If only his left arm would stop aching.

“Why the hangdog face?”

He looked up to find her back.
 
He dragged up a lopsided grin.
 
“Sorry.
 
I’ve been trying to teach myself Italian all night, can’t seen to get past, ‘Superior beer.’
 
At least, I’m pretty sure that’s what it says.”

Danny grinned at him.
 
“Where’s your friend?”

Of course.
 
None of the pretty girls really wanted to talk to Val.
 
It was John they were usually after.
 
“Hell, I don’t know.
 
I think he went to the…”
 
Val looked around.
 
Come to think of it, he hadn’t seen John in a while.
 
He’d been swapping manly stories about a Russian tennis game last time Val had seen him.

“Hey, wait a sec!”
 
And like that, she was gone again.
 
No surprise really.
 
Like he thought, they were usually after John.
 
Val didn’t mind, he wasn’t jealous of John — after all, John had the looks and the body to match.
 
That body took effort, and Val was honest enough with himself to know that didn’t come for free.
 
You needed to earn it, work for it, really want it.

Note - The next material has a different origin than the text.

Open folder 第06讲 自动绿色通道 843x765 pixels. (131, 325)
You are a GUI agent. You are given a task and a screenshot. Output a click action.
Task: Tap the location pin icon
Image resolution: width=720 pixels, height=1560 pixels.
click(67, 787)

He looked up at the TV behind the bar.
 
There was some story on about the Blues.
 
Or at least, the backdrop for the scene was the Elephant Blues, yellow Police tape flapping in the rain.
 
The sound was either turned down or too low for the noise in the bar and he couldn’t hear any of the details, but a bold banner marched across the bottom of the screen proclaiming, “MASS MURDERER LOOSE IN CITY… POLICE HAVE NO SUSPECTS… EYE WITNESSES BEING SOUGHT…”

She knocked on the bar in front of him, startling him.
 
“Oh hey!
 
I didn’t think you’d be back.”

“Why not? I said I would be!”

“It’s nothing!
 
Say, want a beer?”
 
The second beer for John was still on the bar, untouched.

“I’m working!
 
But thanks!
 
Maybe later.”
 
She was leaning forward over the bar again so they could hear each other.

Val tapped a finger in the ring of water left by his Peroni, tracing the circle.
 
“Ok, I’m confused about something.”

She looked back at him.
 
“Shoot.”

“Actually, it’s three things.”

“Three?”
 
She grinned at him again.
 
“You can have any answers without numbers in them.”

“Fair enough.
 
So, three questions.
 
First, what’s it short for?
 
And secondly, why not just have the whole thing on there?”

“You said three things.”
 
Danny tilted her head to the side, her cheeks dimpling.

“We’ll get to the third thing in a second.”

“Alright.
 
Well, you’ve got to trade me.
 
Shit.
 
Wait a second.”
 
She went back down the bar to get another order.

Val watched her go.
 
Picking up his Peroni, he finished it off.
 
It had been a little while since anyone had bought him a beer, his moment of stardom fading out as the alcohol blurred the sharp edges of the afternoon into unfocused memory.
 
Stories had been shared, they’d all sworn to stay in touch, he even had a couple of numbers on his phone.
 
He’d probably delete them in the morning.
 
It just wasn’t really his style.
 
This whole thing, it was more John than him.

They were a great team that way.
 
John made a great front man, Val brought the brains.
 
Just like at school.

“Ok, so I’ve got three questions.”
 
Danny had arrived back, wiping her hands on her apron.
 
“What would be on your name badge?
 
And what do you do when you’re not warming that bar stool?”

“You said three!”

“So did you.
 
So we’ll trade our third one later.”
 
She grinned.
 
“It’s only fair.”

“Sure.
 
It’s only fair.
 
Ok.
 
I have to go first?”

“You don’t have to.”

“Yeah, yeah I do.
 
There’s a rule about it somewhere.”
 
Danny nodded in mock solemn agreement.
 
“Ok.
 
My name badge?
 
It’d say Val.
 
And right now, I guess you could say I’m on a sabbatical.”

She nodded in exaggerated slowness.
 
“Sabbatical.
 
You’re not a musician?”

Val snorted.
 
“Shit no.
 
I can’t even dance.”

“Thank God.
 
There’s that many dead beat musicians arrive in here, they all try and hit on me.”

Val sensed a trap.
 
“I guess it’s lucky for me I can’t play.
 
After I decided to leave Juilliard, I became a software engineer.”

“A what?”

“I write programs.
 
On computers.”

She wrinkled her nose.
 
“I think I prefer musicians.”

“Shit.
 
Would it have helped if I said I was a tax accountant?”

She thought about it.
 
“I think so.
 
I think I know what one of those is.
 
Are they — do you scrape those off your shoe sometimes after it rains?”